--- Start of Extract ---
Amtrak without question, its much more relaxing. They also have a slew of discounted rates. They usually run a buy an adult ticket and 1 child is free.


----------



## djs (Jul 16, 2009)

If you're going to go with Amtrak, and have AAA if you book 3-days in advance you get a 10% discount.  Discount does not apply to weekday Acela trips.


----------



## i39249 (Jul 17, 2009)

*Thanks for the response - One more question*

Thanks for all the suggestions.  One more questions.  We will probably have 3 luggage cases.  Do we check the luggage on trains like on a plane or do we cart the luggages on to the train ourselves.  Where do we store the luggages.


----------



## AwayWeGo (Jul 17, 2009)

*Another Vote For Vamoose Bus.*

New York City to Arlington VA -- right near the Virginia end of Key Bridge that crosses the Potomac River into Georgetown (Washington DC).

Bus fare = $25. 

Get on at Penn Station NYC. 

Frequent daily service. 

Nice buses. 

What's not to like ? 

Click here for the Vamoose bus web site.
--- End of Extract ---
--- Start of Recorded information ---
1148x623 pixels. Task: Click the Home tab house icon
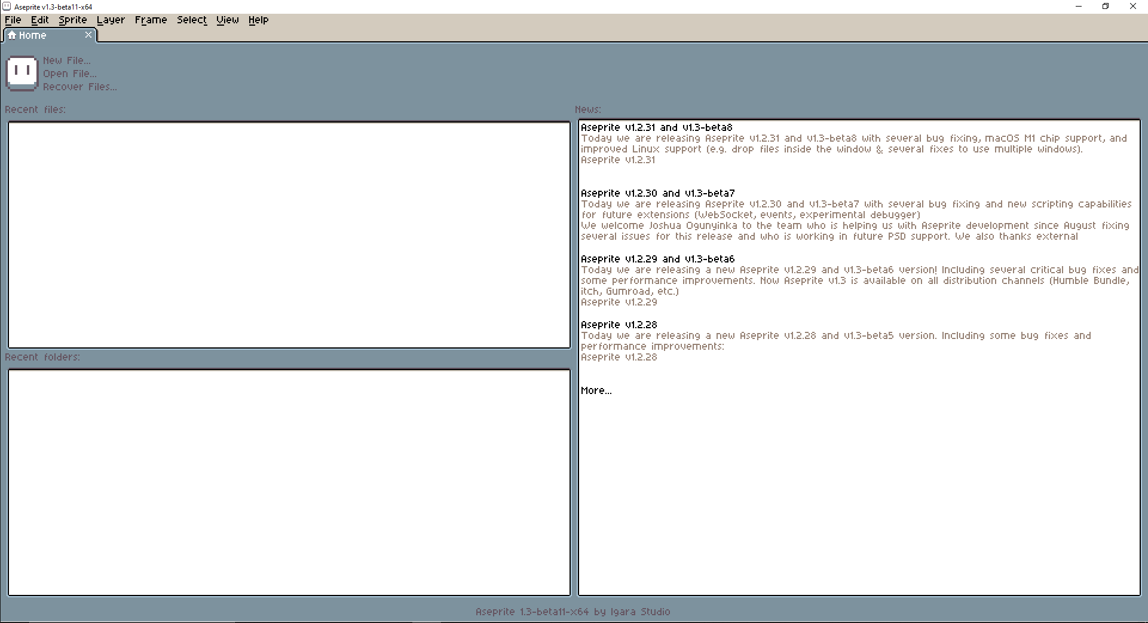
--- End of Recorded information ---
In the forum thread, what discount do AAA members get on Amtrak if they book three days in advance? The data play no role in this work.

A 10% discount.